The authors evaluate KV cache compression methods on the LongBench dataset using Llama-3.1-8B-Instruct and Ministral-7B-Instruct models. Results indicate that TURBOQUANT achieves performance comparable to the full-precision baseline while utilizing significantly lower bit precisions. TURBOQUANT achieves average scores comparable to the full-precision baseline on the Llama model. The method maintains high performance on the Ministral model with reduced cache sizes. TURBOQUANT demonstrates competitive results against baselines like KIVI and PolarQuant across various tasks.

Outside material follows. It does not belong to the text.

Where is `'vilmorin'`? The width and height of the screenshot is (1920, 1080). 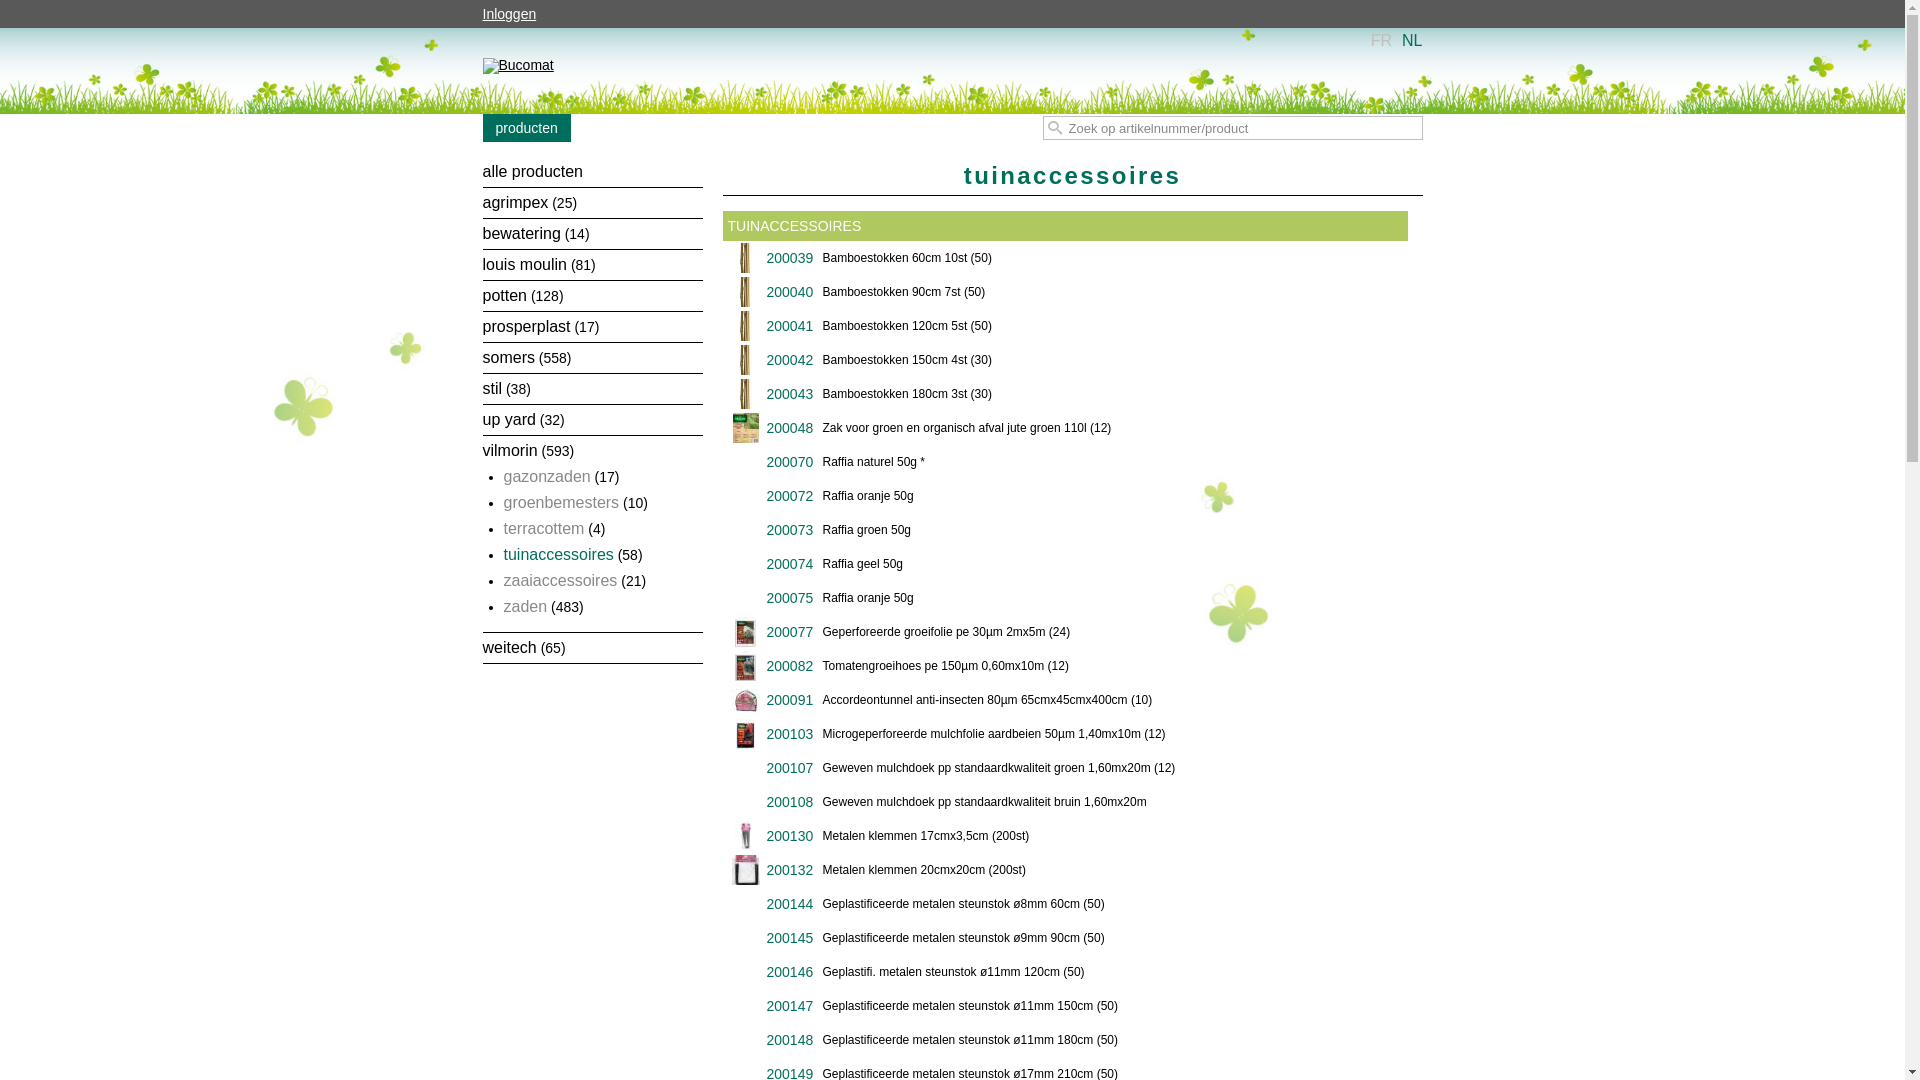
'vilmorin' is located at coordinates (509, 450).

The the the table compares the quantization time of three different approaches across varying vector dimensions. TURBOQUANT consistently demonstrates significantly faster processing speeds compared to both Product Quantization and RabitQ. The efficiency advantage of TURBOQUANT becomes increasingly pronounced as the dimensionality of the data grows. TURBOQUANT maintains the lowest time cost across all tested dimensions. RabitQ incurs the highest computational overhead, especially at larger dimensions. Product Quantization is faster than RabitQ but lags significantly behind TURBOQUANT.

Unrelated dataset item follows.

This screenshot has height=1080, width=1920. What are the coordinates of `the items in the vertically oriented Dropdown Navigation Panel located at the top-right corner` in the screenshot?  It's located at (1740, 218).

The evaluation assesses TURBOQUANT on the LongBench dataset using Llama-3.1-8B-Instruct and Ministral-7B-Instruct models to validate KV cache compression effectiveness. Results indicate that the method achieves performance comparable to full-precision baselines and remains competitive against approaches like KIVI and PolarQuant while utilizing significantly lower bit precisions. Furthermore, quantization time comparisons show that TURBOQUANT consistently processes data faster than Product Quantization and RabitQ across varying vector dimensions, with its efficiency advantage becoming more pronounced as dimensionality grows.